I've always found Seaside to be compelling, but I've always wondered, how can multiple developers work on code when the language is VM based? (I'm used to version control systems..)

Also, application scaling seems to be an issue. From what I read, a load balancer like Pen must be used, in order to ensure that a user always returns to the application instance that they first visited. (Most load balancers distribute the load evenly). Is this as big an issue as it seems? I hate to bring up scaling as it is often used against dynamic languages, but it seems to me that the next myspace killer won't be developed with seaside. However, Seaside does seem to be well suitable for business oriented intranet apps.

Ramon Leon 6339 days ago

It's a common misconception that we don't have version control, we do, and it's quite a bit nicer than version control based on text files. Look at Seaside itself, it's an open source project where many developers work on and merge code constantly, works great.

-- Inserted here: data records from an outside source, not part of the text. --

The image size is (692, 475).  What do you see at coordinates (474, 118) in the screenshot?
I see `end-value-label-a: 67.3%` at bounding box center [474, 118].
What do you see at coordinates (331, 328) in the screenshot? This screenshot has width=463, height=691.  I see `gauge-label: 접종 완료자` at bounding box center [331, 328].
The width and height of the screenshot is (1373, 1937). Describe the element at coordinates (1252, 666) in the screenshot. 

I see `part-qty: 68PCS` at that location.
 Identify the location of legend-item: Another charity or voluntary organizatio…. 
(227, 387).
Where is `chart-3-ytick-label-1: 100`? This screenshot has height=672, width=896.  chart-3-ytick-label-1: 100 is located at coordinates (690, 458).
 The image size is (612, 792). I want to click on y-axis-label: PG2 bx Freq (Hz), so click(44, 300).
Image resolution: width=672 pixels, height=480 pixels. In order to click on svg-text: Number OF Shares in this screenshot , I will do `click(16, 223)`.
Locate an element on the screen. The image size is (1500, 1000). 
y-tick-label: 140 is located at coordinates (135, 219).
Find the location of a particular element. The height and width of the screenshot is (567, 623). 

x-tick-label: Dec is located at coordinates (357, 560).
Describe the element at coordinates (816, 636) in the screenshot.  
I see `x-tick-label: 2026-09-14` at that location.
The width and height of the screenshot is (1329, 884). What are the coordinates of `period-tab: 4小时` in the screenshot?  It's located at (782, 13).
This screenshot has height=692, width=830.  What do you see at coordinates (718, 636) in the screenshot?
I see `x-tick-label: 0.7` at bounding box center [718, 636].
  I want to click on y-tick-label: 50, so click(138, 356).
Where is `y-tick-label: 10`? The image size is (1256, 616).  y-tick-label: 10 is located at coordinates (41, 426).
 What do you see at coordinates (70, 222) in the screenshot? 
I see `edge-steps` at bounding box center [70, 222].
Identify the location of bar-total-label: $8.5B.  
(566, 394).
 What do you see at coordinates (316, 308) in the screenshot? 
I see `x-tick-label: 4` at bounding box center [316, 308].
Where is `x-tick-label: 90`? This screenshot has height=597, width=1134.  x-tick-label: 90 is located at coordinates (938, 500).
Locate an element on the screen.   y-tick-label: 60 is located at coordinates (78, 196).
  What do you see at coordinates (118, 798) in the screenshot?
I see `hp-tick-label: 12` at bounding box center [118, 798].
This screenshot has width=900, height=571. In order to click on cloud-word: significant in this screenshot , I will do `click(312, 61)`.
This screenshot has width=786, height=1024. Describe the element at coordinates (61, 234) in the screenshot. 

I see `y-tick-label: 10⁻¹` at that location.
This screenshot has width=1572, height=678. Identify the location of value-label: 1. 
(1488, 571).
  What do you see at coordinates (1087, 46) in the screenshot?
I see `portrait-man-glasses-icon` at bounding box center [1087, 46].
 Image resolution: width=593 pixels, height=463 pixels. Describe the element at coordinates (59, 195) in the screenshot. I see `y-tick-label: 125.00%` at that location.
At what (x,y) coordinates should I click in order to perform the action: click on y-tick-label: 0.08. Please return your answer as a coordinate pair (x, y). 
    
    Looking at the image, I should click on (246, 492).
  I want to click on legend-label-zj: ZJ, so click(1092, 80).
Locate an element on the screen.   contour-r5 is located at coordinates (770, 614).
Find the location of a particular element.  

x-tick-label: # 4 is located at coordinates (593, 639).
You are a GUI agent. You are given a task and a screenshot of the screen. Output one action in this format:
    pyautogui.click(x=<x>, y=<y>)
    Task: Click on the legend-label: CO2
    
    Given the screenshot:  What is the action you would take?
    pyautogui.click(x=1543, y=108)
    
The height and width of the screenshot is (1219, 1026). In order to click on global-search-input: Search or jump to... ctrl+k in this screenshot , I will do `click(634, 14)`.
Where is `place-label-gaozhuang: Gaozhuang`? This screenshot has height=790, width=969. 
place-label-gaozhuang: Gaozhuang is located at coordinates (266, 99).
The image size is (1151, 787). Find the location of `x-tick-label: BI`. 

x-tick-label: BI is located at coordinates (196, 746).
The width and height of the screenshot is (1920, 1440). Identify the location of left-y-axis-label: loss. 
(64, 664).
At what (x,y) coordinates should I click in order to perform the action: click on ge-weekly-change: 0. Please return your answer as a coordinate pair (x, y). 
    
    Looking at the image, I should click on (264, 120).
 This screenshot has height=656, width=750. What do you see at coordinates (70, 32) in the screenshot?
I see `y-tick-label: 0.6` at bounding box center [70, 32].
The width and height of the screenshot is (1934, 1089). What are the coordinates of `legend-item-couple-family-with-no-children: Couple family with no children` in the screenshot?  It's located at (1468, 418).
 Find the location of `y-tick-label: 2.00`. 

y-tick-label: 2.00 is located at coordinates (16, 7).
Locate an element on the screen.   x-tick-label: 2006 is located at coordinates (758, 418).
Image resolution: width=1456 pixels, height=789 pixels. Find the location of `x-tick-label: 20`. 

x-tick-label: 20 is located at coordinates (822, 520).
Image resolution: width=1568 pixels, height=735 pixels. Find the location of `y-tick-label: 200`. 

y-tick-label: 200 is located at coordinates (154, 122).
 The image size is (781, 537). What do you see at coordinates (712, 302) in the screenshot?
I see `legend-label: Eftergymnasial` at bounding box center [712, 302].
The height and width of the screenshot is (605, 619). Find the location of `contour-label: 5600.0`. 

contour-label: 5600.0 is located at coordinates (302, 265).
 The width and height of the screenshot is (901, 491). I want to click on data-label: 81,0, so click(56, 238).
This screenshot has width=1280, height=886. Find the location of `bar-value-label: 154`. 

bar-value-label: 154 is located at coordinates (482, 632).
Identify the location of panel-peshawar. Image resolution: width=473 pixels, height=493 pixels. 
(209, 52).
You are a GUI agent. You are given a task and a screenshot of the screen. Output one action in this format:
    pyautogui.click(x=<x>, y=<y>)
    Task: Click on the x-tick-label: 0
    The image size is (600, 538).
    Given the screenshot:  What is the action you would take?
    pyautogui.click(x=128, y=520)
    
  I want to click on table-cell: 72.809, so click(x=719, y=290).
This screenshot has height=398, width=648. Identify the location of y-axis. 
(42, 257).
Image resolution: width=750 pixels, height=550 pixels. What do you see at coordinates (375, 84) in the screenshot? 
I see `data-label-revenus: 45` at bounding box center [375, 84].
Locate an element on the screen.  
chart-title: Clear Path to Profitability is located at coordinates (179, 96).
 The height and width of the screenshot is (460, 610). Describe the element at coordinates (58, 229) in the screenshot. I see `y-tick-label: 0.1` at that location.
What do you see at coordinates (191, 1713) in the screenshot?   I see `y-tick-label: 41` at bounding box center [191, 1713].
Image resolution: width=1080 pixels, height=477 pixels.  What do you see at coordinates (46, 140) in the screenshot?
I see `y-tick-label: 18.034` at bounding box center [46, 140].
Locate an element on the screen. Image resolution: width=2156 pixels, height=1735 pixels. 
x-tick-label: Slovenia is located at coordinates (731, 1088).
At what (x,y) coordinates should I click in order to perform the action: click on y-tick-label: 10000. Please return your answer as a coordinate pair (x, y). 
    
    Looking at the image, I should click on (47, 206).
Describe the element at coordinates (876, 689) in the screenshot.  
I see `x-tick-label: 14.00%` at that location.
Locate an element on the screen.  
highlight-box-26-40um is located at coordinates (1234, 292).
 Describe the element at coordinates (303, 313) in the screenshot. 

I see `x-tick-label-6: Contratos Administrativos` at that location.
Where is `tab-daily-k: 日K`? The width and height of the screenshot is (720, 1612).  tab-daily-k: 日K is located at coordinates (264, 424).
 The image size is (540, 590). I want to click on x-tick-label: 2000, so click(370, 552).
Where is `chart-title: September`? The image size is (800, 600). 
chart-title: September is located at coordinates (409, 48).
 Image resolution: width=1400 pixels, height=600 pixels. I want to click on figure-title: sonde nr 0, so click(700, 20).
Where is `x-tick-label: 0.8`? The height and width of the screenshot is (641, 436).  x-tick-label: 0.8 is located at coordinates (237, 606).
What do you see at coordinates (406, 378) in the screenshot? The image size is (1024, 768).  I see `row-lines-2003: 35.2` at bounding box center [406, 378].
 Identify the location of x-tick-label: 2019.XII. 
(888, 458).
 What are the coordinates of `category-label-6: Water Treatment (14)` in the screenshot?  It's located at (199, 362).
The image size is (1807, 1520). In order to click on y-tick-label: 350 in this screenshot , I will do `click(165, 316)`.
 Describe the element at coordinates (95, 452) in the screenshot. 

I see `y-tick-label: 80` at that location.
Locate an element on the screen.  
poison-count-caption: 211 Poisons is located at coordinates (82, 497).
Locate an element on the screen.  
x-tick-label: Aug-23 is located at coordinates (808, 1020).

Most load balances have the options to stick a session to a server, since sessions are a common requirement among many frameworks.

Seaside isn't stateless, so no, it won't scale the way a stateless server does, nor is it meant too. It's meant to write complex stateful "applications", not just websites, that have lot's of workflow and would be hard or impossible to write otherwise. However, don't think it won't scale, it's simply a matter of hardware.